REVIEW: When Fringe Meets the American Canon (Part I: Come Back, Little Sheba)

The Cast of Come Back, Little Sheba at Idiopathic Ridiculopathy Consortium. (Photo By Johanna AustinArt)

Fringe Festivals are a natural home to theatrical innovators and outsiders; original, often devised and genre-defying work largely prevails. But now and then, we find a tantalizing cross-pollination when an imaginatively Fringe-y aesthetic is brought to bear on older, more familiar plays and playwrights. 

This year, two of Philly’s boldest directors—Tina Brock of Idiopathic Ridiculopathy Consortium and Lane Savadove of EgoPo Classic Theater—do precisely that with, respectively, William Inge’s Come Back, Little Sheba and Tennessee Williams’ And Tell Sad Stories of the Deaths of Queens

On one hand, you could hardly get more canonical than Inge and Williams, two of the most recognized and produced playwrights who came to prominence during the glorious mid-century rise of the American playwright on Broadway.

Yet for all of their fame, there’s a Fringe-y aspect here, too. 

Williams enjoyed fabulous successes, but also suffered through abject failures. His poetic, sardonic, and frankly gay voice wasn’t an easy fit for the American temperament that, say, Arthur Miller’s was. After the early 1960s, Williams’ work—increasingly looser, more obliquely symbolist, and yes, gayer, was excoriated by the same critics and audiences who adored his earlier plays.

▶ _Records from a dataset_

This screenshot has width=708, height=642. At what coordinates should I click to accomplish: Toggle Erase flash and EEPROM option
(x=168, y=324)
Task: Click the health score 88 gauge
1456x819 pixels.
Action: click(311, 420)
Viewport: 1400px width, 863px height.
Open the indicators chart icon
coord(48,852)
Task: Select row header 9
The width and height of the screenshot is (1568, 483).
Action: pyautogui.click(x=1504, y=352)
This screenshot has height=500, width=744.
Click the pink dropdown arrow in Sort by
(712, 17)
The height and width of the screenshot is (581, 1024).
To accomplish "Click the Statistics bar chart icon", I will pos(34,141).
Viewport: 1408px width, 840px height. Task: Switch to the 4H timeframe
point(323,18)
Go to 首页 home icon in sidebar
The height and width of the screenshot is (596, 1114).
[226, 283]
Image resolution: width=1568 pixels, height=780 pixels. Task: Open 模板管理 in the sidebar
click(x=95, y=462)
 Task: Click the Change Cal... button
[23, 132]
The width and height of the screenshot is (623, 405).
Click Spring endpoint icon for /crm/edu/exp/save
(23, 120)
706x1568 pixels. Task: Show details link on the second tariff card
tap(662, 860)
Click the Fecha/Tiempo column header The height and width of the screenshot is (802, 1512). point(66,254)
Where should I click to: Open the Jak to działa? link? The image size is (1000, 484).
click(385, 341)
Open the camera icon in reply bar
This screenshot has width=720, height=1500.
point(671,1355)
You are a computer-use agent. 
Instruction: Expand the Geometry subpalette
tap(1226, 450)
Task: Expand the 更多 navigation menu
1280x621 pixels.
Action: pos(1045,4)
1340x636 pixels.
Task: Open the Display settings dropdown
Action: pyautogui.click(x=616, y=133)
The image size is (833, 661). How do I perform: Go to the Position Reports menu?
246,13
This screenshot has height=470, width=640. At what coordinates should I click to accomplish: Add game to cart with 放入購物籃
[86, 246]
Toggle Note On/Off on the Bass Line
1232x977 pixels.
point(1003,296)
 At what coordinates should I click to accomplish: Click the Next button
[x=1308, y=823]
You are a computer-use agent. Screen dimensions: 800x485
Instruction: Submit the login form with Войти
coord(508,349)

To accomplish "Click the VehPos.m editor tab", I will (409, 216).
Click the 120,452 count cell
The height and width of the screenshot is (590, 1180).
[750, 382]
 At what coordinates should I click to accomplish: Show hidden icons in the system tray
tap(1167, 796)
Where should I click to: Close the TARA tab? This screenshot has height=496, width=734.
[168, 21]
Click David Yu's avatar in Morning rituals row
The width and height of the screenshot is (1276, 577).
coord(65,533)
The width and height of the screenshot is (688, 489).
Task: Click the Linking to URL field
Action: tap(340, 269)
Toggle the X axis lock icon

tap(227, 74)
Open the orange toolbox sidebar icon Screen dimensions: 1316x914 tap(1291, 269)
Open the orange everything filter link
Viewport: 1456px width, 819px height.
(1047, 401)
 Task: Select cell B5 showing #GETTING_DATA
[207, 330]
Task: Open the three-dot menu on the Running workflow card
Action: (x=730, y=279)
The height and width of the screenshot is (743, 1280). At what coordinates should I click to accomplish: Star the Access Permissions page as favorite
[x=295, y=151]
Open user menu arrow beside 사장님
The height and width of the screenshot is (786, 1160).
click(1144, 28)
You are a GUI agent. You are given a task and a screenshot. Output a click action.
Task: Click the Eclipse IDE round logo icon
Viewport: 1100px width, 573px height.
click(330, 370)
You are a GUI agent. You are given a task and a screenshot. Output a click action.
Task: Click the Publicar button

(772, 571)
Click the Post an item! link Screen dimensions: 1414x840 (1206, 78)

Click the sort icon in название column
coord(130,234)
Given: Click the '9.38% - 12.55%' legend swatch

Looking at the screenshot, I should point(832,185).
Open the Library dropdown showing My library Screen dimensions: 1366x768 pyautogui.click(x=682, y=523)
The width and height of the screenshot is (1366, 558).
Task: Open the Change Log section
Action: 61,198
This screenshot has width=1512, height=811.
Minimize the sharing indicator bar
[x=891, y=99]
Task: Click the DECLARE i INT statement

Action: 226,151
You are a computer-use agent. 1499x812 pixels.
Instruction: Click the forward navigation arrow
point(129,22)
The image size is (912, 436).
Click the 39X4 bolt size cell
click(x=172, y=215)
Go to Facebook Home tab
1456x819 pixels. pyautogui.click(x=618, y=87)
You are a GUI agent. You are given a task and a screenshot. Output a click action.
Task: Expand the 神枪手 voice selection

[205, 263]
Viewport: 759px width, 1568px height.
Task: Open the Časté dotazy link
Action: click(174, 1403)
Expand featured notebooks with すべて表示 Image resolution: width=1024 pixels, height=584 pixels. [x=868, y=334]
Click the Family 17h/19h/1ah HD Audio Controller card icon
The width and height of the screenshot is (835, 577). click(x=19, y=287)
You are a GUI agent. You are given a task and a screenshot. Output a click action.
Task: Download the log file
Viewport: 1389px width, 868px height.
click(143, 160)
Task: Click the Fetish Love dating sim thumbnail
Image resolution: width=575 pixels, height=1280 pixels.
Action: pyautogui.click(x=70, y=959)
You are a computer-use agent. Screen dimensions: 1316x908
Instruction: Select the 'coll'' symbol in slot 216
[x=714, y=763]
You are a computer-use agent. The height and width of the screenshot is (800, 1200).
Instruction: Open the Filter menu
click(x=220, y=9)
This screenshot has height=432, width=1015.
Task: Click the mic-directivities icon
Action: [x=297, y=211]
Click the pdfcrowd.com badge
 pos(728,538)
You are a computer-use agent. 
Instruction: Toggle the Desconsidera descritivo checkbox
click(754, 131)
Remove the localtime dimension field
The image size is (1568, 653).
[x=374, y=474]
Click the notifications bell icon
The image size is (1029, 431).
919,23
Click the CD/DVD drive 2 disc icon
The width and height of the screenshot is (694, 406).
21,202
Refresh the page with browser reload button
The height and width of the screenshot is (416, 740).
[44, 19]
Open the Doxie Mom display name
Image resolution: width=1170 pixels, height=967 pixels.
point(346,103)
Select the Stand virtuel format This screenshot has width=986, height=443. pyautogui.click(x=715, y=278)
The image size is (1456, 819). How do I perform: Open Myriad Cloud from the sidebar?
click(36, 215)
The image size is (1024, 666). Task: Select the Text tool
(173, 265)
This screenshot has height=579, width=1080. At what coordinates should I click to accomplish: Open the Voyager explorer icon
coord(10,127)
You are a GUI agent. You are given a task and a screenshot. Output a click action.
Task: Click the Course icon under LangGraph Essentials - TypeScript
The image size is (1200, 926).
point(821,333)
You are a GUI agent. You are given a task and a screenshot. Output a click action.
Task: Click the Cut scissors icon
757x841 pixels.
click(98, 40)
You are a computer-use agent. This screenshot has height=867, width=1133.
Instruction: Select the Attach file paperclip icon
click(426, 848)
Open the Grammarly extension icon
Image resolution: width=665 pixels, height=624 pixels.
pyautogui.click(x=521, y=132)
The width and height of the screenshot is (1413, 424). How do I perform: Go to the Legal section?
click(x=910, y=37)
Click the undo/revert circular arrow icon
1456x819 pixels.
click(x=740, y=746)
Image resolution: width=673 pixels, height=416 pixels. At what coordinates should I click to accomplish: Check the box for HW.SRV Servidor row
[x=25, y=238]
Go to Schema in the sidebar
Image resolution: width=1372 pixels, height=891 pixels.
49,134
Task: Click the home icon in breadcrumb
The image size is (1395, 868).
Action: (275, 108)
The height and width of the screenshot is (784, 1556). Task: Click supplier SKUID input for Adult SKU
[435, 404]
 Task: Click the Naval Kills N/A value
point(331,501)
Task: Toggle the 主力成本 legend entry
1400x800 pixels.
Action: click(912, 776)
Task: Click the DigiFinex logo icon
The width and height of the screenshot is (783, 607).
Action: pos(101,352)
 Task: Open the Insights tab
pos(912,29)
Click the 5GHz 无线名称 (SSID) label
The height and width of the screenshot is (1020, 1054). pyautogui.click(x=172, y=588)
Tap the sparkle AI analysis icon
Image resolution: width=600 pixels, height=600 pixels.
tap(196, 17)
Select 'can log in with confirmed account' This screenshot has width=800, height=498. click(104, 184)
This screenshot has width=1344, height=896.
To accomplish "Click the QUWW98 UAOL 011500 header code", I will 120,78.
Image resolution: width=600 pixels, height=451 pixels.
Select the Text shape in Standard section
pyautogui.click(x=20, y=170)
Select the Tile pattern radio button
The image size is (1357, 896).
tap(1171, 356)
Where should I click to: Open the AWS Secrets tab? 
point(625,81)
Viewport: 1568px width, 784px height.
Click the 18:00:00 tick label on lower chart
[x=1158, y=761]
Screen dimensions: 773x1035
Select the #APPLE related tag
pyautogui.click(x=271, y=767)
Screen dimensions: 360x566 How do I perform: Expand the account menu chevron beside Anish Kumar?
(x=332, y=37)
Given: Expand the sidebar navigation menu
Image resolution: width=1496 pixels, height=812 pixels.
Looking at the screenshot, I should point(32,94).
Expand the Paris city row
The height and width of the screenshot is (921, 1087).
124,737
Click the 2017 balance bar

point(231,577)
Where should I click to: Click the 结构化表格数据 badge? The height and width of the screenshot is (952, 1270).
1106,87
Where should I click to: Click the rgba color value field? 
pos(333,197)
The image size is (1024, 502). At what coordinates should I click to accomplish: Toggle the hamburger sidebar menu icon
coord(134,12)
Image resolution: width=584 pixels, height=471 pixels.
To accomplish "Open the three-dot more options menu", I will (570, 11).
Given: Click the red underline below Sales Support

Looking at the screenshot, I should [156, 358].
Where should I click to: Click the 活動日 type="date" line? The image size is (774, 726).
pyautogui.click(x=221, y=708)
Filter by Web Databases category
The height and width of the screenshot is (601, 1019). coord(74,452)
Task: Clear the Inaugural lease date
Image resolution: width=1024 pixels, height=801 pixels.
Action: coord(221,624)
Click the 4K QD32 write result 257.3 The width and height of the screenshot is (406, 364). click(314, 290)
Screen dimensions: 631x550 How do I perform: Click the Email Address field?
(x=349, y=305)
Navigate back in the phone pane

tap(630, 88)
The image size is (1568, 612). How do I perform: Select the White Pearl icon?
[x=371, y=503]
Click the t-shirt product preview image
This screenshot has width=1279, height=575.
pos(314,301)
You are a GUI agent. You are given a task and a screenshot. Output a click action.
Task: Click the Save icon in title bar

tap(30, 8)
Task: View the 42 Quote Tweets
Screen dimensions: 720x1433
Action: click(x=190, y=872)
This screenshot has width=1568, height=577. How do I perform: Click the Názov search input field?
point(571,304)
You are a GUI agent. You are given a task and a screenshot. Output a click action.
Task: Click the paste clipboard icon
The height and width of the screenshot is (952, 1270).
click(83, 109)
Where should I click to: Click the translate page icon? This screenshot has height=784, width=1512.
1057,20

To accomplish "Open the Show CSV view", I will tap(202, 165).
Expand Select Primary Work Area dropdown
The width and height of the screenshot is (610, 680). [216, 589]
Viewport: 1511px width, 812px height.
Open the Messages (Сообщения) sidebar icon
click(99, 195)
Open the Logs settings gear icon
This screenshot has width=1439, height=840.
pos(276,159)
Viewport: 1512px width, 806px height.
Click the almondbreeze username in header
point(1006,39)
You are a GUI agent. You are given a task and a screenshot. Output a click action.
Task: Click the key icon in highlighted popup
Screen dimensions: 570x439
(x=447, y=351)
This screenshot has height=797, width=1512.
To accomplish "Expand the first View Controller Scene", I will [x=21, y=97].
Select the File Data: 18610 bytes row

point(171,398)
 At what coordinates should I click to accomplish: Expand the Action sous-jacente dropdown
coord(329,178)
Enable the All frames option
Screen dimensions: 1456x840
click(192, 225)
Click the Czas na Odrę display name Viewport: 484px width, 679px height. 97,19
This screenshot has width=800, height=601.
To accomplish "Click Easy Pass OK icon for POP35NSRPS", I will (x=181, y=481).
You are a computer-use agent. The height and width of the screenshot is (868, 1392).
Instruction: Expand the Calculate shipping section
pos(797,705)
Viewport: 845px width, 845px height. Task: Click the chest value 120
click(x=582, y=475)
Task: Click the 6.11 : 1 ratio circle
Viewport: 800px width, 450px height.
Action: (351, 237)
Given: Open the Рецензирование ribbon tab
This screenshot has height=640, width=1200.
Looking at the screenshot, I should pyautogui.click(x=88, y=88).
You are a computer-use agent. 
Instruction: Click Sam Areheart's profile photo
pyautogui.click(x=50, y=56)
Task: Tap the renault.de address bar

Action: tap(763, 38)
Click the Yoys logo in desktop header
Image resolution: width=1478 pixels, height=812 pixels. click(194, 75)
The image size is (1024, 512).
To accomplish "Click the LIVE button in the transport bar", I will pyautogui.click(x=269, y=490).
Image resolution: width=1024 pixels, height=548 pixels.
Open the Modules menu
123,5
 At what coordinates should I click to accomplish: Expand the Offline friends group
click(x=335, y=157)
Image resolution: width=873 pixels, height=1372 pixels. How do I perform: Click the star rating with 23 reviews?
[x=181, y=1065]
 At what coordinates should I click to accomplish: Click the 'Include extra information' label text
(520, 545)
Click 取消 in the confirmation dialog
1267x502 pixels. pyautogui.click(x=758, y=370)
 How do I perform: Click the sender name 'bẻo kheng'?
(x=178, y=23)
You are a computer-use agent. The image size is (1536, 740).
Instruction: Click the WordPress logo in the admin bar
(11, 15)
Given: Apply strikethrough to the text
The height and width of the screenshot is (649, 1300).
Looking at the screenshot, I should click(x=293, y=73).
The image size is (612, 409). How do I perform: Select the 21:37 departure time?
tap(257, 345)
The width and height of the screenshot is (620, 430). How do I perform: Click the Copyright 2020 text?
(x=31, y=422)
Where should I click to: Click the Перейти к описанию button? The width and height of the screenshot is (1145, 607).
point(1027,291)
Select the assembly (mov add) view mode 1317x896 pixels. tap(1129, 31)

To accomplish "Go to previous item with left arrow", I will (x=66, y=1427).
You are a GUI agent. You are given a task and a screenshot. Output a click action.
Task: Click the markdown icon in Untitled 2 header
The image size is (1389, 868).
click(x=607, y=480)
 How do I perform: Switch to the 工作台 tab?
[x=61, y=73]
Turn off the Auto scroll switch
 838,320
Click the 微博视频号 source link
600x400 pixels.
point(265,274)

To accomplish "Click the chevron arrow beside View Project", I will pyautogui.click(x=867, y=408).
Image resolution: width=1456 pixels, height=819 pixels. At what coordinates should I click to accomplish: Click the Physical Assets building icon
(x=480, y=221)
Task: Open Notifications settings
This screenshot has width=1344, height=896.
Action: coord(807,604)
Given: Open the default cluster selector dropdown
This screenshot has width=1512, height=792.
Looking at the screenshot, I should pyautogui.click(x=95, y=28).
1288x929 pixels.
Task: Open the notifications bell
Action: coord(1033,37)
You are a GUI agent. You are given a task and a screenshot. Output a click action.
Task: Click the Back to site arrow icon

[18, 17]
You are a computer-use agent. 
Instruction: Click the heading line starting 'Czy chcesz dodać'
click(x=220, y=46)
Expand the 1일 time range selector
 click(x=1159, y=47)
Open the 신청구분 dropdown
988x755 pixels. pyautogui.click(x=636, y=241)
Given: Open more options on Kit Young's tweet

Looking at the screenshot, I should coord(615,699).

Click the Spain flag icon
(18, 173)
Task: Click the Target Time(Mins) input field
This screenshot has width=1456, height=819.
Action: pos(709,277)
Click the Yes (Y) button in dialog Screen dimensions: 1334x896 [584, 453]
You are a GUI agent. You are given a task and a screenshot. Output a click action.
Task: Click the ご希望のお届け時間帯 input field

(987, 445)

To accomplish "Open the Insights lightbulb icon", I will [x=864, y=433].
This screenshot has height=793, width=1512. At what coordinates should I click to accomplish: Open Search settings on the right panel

▶ _SET PROBLEM 1_
Write out the review word for word between "Williams enjoyed fabulous" and "his earlier plays.", inclusive.
▶ _SET PROBLEM 2_
Output the entries between the lines holding "The image size is (1568, 612)." and "point(571,304)", inclusive, as a JSON list of strings with one string per line, leaving out any blank lines.
The review and the entries come from unrelated sources.

▶ _PROBLEM SOLUTION 1_
Williams enjoyed fabulous successes, but also suffered through abject failures. His poetic, sardonic, and frankly gay voice wasn’t an easy fit for the American temperament that, say, Arthur Miller’s was. After the early 1960s, Williams’ work—increasingly looser, more obliquely symbolist, and yes, gayer, was excoriated by the same critics and audiences who adored his earlier plays.

▶ _PROBLEM SOLUTION 2_
[
  "The image size is (1568, 612). How do I perform: Select the White Pearl icon?",
  "[x=371, y=503]",
  "Click the t-shirt product preview image",
  "This screenshot has width=1279, height=575.",
  "pos(314,301)",
  "You are a GUI agent. You are given a task and a screenshot. Output a click action.",
  "Task: Click the Save icon in title bar",
  "tap(30, 8)",
  "Task: View the 42 Quote Tweets",
  "Screen dimensions: 720x1433",
  "Action: click(x=190, y=872)",
  "This screenshot has width=1568, height=577. How do I perform: Click the Názov search input field?",
  "point(571,304)"
]